Task statement: Return every row below that contains the string "should", matching case exactly.

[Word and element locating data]

______

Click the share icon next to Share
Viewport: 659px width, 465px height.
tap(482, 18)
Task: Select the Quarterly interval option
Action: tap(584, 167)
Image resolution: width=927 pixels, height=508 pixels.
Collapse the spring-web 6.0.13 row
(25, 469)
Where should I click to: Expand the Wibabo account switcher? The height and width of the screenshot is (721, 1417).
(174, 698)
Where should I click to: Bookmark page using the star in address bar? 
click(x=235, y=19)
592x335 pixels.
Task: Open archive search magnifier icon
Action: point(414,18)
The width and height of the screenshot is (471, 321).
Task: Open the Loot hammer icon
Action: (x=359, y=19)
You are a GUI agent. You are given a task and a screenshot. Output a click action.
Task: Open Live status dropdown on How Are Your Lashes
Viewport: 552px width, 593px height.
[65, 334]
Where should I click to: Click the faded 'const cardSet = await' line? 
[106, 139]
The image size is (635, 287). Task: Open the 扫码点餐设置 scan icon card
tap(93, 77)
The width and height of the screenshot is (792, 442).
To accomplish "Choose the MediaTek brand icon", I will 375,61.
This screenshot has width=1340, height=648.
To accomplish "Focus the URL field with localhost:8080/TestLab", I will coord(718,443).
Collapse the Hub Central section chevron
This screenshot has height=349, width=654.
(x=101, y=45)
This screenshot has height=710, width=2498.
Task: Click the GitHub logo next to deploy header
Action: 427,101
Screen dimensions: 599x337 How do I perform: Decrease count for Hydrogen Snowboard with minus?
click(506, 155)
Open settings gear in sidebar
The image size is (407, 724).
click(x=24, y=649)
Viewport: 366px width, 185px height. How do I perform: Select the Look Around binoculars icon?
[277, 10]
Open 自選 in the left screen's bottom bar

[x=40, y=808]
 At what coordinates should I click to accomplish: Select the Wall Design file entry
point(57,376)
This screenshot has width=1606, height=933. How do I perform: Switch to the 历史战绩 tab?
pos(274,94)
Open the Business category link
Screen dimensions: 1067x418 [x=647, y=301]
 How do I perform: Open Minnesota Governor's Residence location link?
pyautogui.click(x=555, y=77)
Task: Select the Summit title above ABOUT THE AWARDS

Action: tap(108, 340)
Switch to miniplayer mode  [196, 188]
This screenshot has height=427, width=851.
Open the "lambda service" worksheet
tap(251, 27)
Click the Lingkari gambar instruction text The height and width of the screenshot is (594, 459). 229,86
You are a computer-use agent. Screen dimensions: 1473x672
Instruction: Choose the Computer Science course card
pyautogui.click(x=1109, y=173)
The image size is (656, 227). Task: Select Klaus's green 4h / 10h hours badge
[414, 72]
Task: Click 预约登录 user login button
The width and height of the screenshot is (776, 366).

______

Exercise result:
Where should I click to: Expand the Wibabo account switcher? The height and width of the screenshot is (721, 1417).
Where should I click to: Bookmark page using the star in address bar? 
Where should I click to: Click the faded 'const cardSet = await' line? 
 At what coordinates should I click to accomplish: Select the Wall Design file entry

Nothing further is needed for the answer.